I just wanted to have a place where I can answer questions without always having to answer questions. Sometimes I want to go a day without even having to talk about what is going on. But since I'm still newly diagnosed. People are still calling every day or stopping by because they've heard the news. I am grateful! Please keep calling & coming by. But writing things down just makes it easier so I don't have to explain what I am going through. Or how Lyme affects me day by day. So here goes . .
For myself & some others, the lyme diease goes in "cycles". That's why in my updates over the past couple months, you see that I am "feeling better" & then "sick again". I thought whatever it was that was making me sick was going away, and just when I almost felt like I could get back on my bike again, BAM! I'd be in bed with the worst headache, intense neck pain, & muscle aches imaginable.
Week 1 (Hell Week)
For 7 days straight. I am literally in pain from my head to the tips of my toes. Nothing I took for pain even touched it. It makes me see things out of the corner of my eye that does not exist. I have no appetite & have to make myself eat. It makes me very irritable, depressed, & anxious. I have heart palpitations & my heart is usually either racing over 100bpm or just putting along at 58 bpm. Sometimes I am afraid if I go to sleep at night, I won't wake up. I have crazy sensations all over my body. My left hand goes numb & my muscles twitch all over. That part doesn't hurt, it's just strange. My husband doesn't know what to do with me. This week, I will call "Hell Week". Strangely, I am able to get out of bed a bit in the evening for my daily (most days) walk around the block. My headaches subside somewhat in the evening. Which is good because I don't sleep through the night as it is. During this week & the next, Amy Novak is the only one I talk to. She's the most understanding. During the other weeks, I try to give her a break ;-)
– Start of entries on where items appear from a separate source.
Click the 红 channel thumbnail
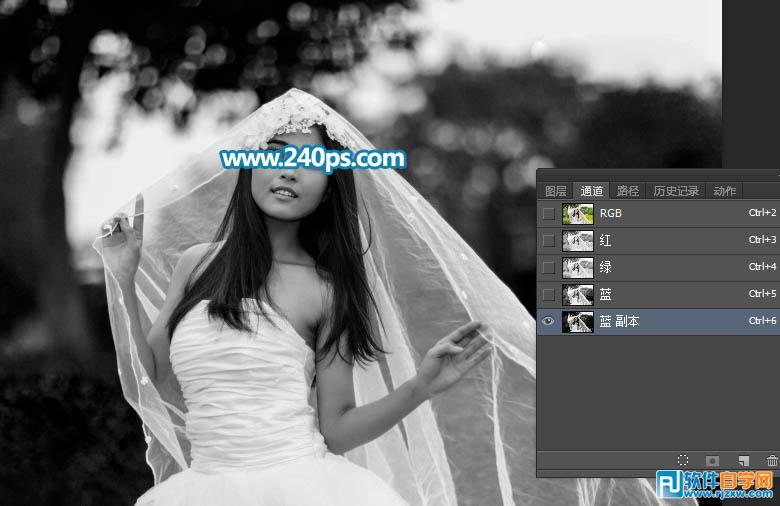 click(x=577, y=240)
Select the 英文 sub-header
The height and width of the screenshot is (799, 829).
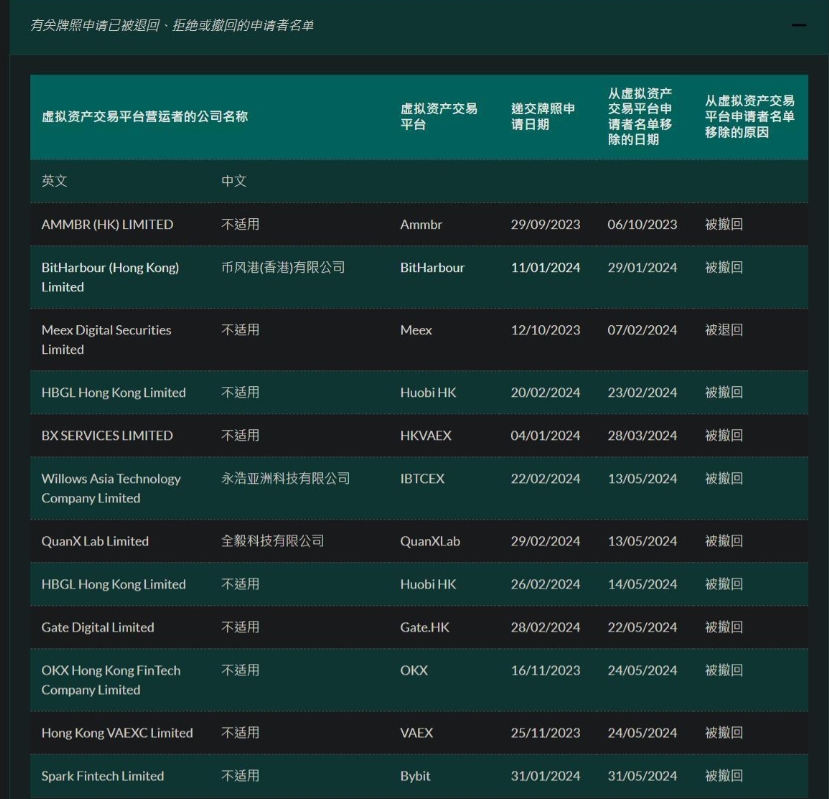(x=55, y=181)
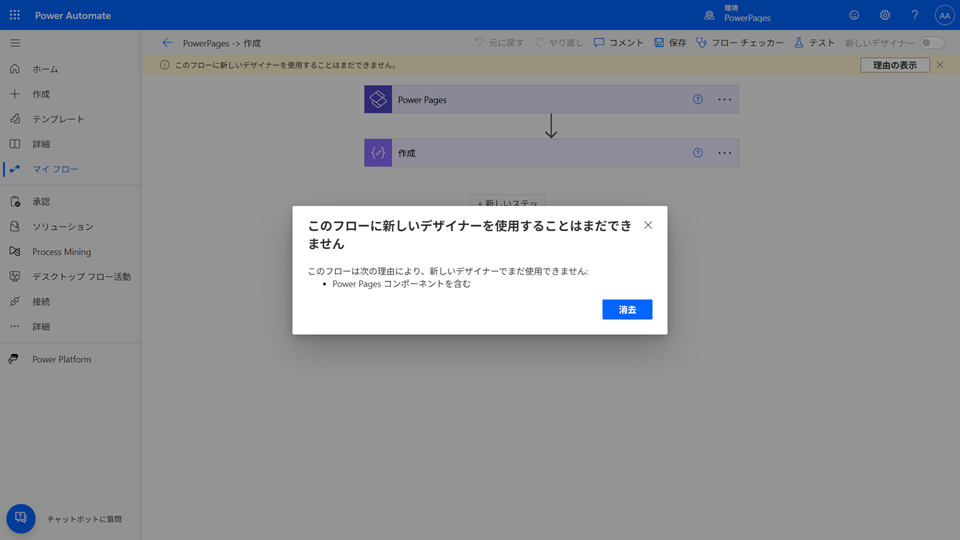The image size is (960, 540).
Task: Click the help icon on 作成 step
Action: pos(698,153)
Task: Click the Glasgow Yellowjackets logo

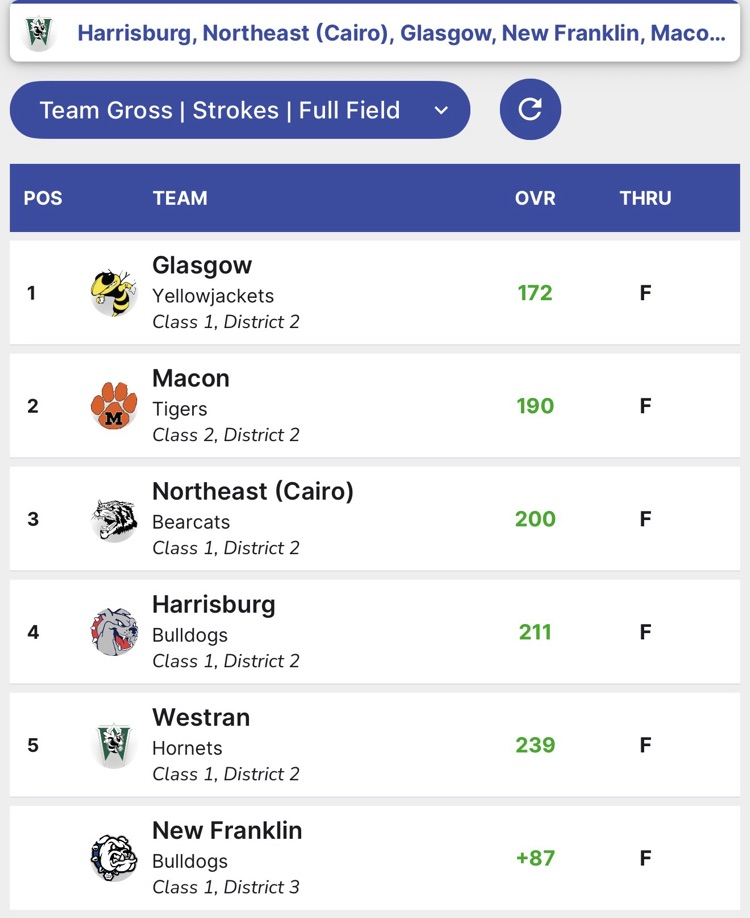Action: tap(113, 293)
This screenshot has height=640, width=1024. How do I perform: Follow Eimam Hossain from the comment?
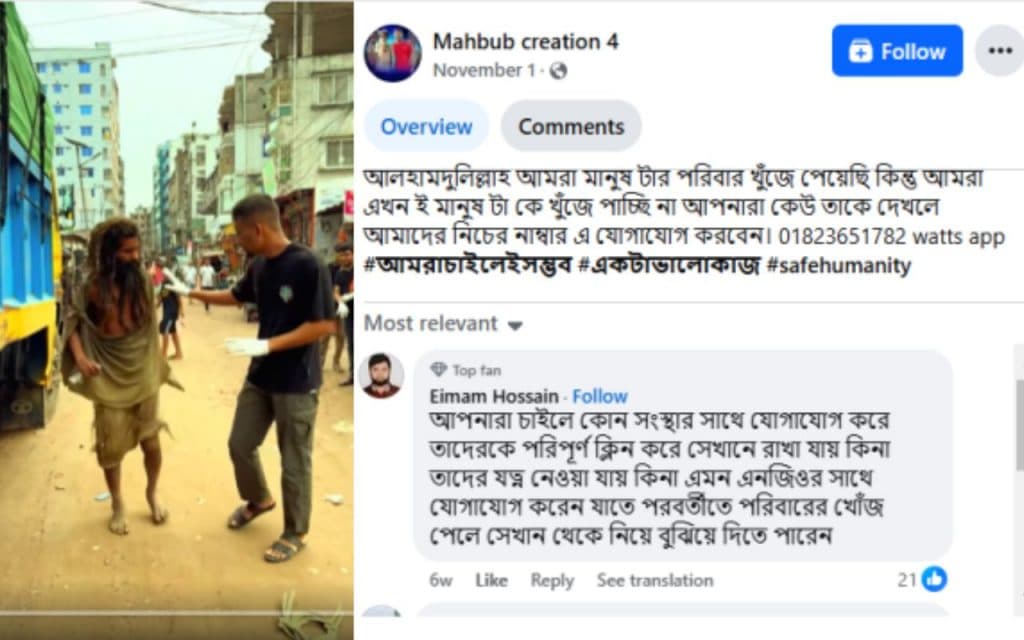pos(599,396)
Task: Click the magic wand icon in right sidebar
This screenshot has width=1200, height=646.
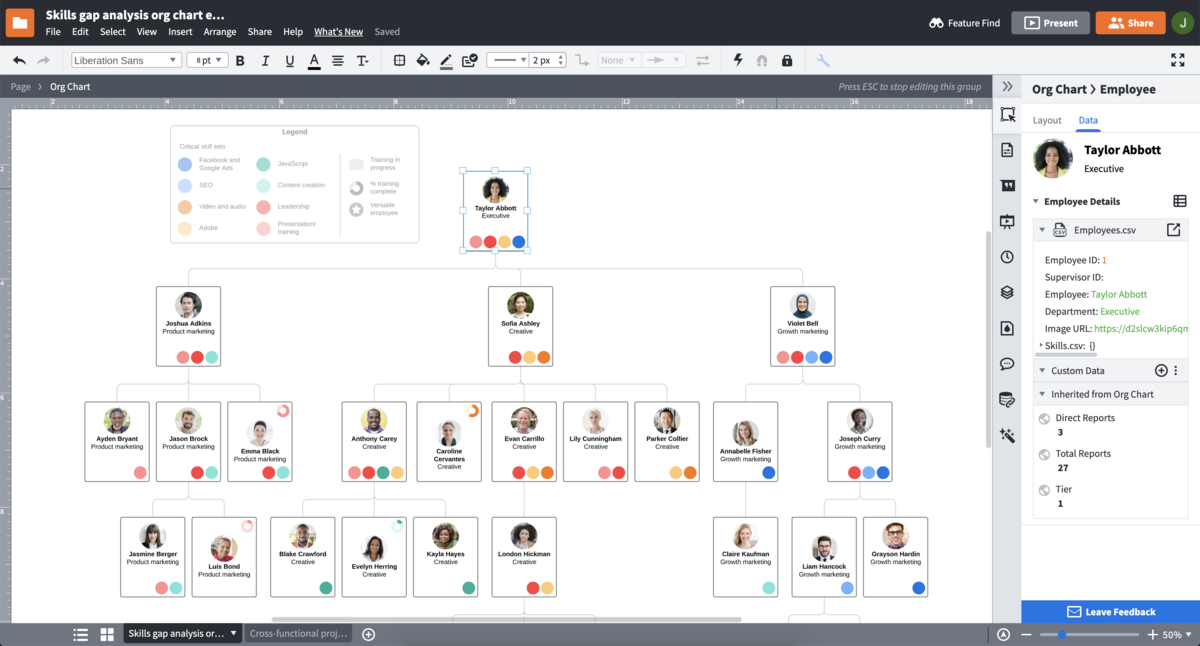Action: (x=1007, y=435)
After "Hell Week, there is a week where I just feel like I have the flu, but I am able to go downstairs and hang on the couch. I may return your calls & my Facebook updates are less negative. Symptoms are less intense.
Then the following week (the week I am in as I write this note) I start to feel even better. And I may even put on jeans or shorts & a T-shirt instead of sweat pants or pajamas. Still, there is no blow drying my hair or applying make up. Just 30 minutes of household activity & I am exhausted. But hey, at least I shower every day.
The last week in the cycle is my favorite week. It is the week that I feel the best. I even have a day or two where I almost feel "good" just weak & tired. I will be able to get out of the house & go to the grocery store or maybe even the mall for a bit or the movies. This is my favorite week. My husband gets to see me with make up on!! And I may even blowdry my hair.